Abstract

Arrhythmogenic right ventricular cardiomyopathy is a life-threatening morbid entity, which drew the attention of the scientific community being a significant cause of premature death. In the modern era, it has been first reported in the late 1960s and 1970s as a cause of right ventricular hemodynamic impairment and electrocardiographic abnormalities (epsilon wave). Soon after, autopsy studies demonstrated that young people, especially athletes, may die suddenly and instantaneously because abrupt lethal cardiac arrhythmias, namely ventricular fibrillation, precipitated by exercise. A heredofamilial background was then demonstrated, opening the door to the genetic discoveries of mutations of genes encoding mostly for desmosomal proteins, so that it is now also termed “desmosomal disease.” Major advances have been achieved in terms of diagnostic criteria and imaging tools to detect the pathognomonic features of the disease, that is, the fibrofatty replacement of the ventricular myocardium due to progressive cell death leading often to wall thinning and aneurysms.
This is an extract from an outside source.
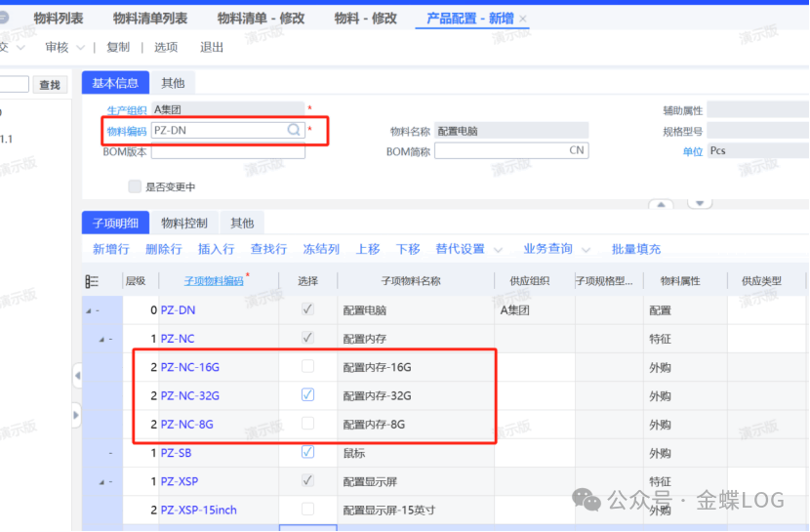This screenshot has width=810, height=532.
Task: Click the search icon in 物料编码 field
Action: [293, 130]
Genotype–phenotype correlations clearly showed that the disease should not be considered anymore a cardiomyopathy of the right ventricle, but a biventricular disease (arrhythmogenic cardiomyopathy). The present chapter will deal with some aspects of the disease: history, terminology, biological background, pathology, and morphological criteria for diagnosis, endomyocardial biopsy, and recapitulation of the disease in transgenic mice.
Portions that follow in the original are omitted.